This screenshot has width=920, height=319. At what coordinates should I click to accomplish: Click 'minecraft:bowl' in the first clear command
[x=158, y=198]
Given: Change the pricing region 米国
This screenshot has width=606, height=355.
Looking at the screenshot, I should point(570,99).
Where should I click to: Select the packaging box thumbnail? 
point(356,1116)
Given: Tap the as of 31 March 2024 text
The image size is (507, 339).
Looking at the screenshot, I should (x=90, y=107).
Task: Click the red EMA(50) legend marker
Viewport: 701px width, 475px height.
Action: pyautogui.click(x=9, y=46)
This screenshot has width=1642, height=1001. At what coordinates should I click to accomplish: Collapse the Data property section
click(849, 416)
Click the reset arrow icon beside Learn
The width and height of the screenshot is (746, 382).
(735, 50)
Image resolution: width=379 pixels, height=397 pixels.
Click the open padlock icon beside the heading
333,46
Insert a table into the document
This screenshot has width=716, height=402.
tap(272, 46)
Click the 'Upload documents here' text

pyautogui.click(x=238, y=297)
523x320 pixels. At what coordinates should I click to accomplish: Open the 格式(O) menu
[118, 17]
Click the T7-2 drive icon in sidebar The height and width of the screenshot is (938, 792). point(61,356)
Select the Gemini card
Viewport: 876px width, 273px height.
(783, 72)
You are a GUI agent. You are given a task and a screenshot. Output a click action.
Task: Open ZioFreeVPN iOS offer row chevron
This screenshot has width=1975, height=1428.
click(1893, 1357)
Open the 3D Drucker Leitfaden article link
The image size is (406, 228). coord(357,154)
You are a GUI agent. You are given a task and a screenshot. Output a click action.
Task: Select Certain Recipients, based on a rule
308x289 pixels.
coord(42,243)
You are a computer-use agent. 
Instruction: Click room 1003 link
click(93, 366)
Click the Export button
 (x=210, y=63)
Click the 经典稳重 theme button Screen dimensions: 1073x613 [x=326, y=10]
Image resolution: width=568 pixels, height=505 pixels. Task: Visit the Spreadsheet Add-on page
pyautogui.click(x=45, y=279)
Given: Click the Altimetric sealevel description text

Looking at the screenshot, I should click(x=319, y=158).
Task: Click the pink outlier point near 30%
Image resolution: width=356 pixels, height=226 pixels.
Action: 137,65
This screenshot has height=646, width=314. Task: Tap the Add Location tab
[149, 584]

##############################

What you are asked to do
Could you return exactly the stretch of the data above that starts at the line with "This screenshot has width=716, height=402." and ends at the line with "Task: Click the pink outlier point near 30%", both lines included?

Exercise response
This screenshot has width=716, height=402.
tap(272, 46)
Click the 'Upload documents here' text

pyautogui.click(x=238, y=297)
523x320 pixels. At what coordinates should I click to accomplish: Open the 格式(O) menu
[118, 17]
Click the T7-2 drive icon in sidebar The height and width of the screenshot is (938, 792). point(61,356)
Select the Gemini card
Viewport: 876px width, 273px height.
(783, 72)
You are a GUI agent. You are given a task and a screenshot. Output a click action.
Task: Open ZioFreeVPN iOS offer row chevron
This screenshot has width=1975, height=1428.
click(1893, 1357)
Open the 3D Drucker Leitfaden article link
The image size is (406, 228). coord(357,154)
You are a GUI agent. You are given a task and a screenshot. Output a click action.
Task: Select Certain Recipients, based on a rule
308x289 pixels.
coord(42,243)
You are a computer-use agent. 
Instruction: Click room 1003 link
click(93, 366)
Click the Export button
 (x=210, y=63)
Click the 经典稳重 theme button Screen dimensions: 1073x613 [x=326, y=10]
Image resolution: width=568 pixels, height=505 pixels. Task: Visit the Spreadsheet Add-on page
pyautogui.click(x=45, y=279)
Given: Click the Altimetric sealevel description text

Looking at the screenshot, I should click(x=319, y=158).
Task: Click the pink outlier point near 30%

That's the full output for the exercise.